Segment Start: Exercise passage

That’s when I realized that about three-fourths of the passengers from the three planes had already gone home, including several VIPs and their families, including the family of the singer Asalfo.
When we got to the campus of the INJS, volunteers from the Red Cross were on hand to show us to the university dorms where we would be sleeping. But absolutely no health and safety measures were being taken. There were no masks and we were not being kept a safe distance apart. There were no medical staff on hand to examine us. There wasn’t even soap in the bathrooms so we could wash our hands.
These three photos taken by our Observer show the university dorms where travellers were supposed to sleep as well as the meals that were provided. She told us that the rooms had not been cleaned and there was no soap on hand. After seeing the meals provided, our Observer, along with many of the other people in quarantine, ended up asking family members to bring food and leave it at the entrance.
All of that considering that we had all been confined together in the airplanes with absolutely no measures being taken to prevent or limit contamination.
Our Observer said she counted about 200 people on the INJS campus. We were not able to verify this number independently.
It was extremely tense when we were all confined on campus. People found the situation both absurd and unfair as members of the so-called elite were able to go home without undergoing a medical check.

Segment End: Exercise passage
Segment Start: Excerpted records

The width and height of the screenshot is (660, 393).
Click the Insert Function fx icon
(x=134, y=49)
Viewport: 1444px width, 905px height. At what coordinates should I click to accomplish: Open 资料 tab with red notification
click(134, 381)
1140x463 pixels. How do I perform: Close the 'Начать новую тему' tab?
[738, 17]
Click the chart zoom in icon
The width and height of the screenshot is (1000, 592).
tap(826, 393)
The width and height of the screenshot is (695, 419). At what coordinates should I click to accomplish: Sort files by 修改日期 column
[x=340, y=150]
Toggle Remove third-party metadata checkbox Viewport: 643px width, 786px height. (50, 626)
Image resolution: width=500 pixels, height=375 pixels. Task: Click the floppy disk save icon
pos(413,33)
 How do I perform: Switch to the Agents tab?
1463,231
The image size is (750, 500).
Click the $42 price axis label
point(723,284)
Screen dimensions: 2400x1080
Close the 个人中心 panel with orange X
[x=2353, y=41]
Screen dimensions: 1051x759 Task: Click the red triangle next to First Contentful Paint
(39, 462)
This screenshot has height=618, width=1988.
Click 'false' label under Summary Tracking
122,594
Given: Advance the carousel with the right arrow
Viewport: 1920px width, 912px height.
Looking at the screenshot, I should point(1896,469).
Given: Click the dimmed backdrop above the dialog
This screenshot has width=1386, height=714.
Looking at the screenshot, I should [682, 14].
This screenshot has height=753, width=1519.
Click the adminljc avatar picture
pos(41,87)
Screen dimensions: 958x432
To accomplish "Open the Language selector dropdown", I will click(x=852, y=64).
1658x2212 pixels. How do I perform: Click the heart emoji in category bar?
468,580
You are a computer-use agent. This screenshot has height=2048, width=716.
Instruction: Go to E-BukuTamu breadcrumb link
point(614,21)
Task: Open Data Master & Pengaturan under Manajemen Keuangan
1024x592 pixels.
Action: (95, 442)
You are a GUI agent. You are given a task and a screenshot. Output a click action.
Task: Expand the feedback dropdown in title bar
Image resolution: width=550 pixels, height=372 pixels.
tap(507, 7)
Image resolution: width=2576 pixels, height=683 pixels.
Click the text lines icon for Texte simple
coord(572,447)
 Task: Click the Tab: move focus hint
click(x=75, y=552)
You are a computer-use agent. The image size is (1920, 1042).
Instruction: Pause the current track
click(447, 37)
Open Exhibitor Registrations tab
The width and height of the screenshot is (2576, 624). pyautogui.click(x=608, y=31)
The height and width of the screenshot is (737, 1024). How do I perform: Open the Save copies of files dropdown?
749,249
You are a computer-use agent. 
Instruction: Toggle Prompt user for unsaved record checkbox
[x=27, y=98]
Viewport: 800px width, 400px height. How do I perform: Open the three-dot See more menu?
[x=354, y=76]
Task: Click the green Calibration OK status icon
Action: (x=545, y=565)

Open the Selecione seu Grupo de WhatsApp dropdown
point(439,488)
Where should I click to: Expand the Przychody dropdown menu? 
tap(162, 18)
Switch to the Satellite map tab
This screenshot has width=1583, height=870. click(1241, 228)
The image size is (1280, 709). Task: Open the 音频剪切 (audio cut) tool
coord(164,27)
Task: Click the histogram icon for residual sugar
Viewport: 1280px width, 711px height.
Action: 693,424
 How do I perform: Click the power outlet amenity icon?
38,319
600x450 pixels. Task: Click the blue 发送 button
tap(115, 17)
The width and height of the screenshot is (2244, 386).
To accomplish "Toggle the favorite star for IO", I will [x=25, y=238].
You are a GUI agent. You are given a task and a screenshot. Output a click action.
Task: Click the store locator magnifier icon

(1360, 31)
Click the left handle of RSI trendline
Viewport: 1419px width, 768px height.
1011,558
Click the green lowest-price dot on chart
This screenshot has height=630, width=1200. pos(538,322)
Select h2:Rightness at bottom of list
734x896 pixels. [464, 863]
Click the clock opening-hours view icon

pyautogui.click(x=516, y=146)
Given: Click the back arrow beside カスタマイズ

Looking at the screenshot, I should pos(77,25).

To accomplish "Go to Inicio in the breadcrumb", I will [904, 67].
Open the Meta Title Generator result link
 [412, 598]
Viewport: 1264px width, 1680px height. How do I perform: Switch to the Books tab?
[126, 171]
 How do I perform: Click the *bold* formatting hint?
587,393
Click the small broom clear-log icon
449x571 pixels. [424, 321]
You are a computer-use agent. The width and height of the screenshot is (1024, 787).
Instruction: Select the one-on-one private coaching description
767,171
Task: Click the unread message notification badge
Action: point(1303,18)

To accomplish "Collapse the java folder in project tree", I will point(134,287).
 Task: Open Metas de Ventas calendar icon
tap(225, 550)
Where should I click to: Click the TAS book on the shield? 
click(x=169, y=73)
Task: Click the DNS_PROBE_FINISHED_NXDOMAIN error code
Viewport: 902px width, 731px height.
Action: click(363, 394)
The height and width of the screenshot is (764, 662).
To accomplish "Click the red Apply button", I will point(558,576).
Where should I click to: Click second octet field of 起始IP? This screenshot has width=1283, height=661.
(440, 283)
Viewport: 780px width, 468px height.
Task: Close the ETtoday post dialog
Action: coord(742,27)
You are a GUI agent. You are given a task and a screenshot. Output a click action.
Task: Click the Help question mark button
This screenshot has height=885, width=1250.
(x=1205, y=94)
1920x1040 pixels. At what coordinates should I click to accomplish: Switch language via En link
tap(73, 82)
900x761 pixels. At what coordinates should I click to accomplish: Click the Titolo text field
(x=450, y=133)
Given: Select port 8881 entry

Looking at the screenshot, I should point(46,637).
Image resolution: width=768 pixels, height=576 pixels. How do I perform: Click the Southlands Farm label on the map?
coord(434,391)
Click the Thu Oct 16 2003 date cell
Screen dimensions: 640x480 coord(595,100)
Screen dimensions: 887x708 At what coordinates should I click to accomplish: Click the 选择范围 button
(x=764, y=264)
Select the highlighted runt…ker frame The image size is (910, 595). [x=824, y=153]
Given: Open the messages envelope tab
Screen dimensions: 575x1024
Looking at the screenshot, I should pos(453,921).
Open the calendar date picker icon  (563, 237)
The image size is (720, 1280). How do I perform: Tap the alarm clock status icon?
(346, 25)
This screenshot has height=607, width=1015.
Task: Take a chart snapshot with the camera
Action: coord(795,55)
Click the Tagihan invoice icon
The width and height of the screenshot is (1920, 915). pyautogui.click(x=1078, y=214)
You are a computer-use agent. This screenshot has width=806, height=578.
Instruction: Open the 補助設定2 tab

Segment End: Excerpted records

**Tasks to complete:**
(a) In the account of the INJS quarantine, why did people find the confinement on campus absurd and unfair?
(b) According to the account of the INJS quarantine, how many people did the Observer count on the campus?

**List of answers:**
(a) They found it absurd and unfair because members of the so-called elite were able to go home without undergoing a medical check, while everyone else stayed confined on campus.

(b) About 200 people.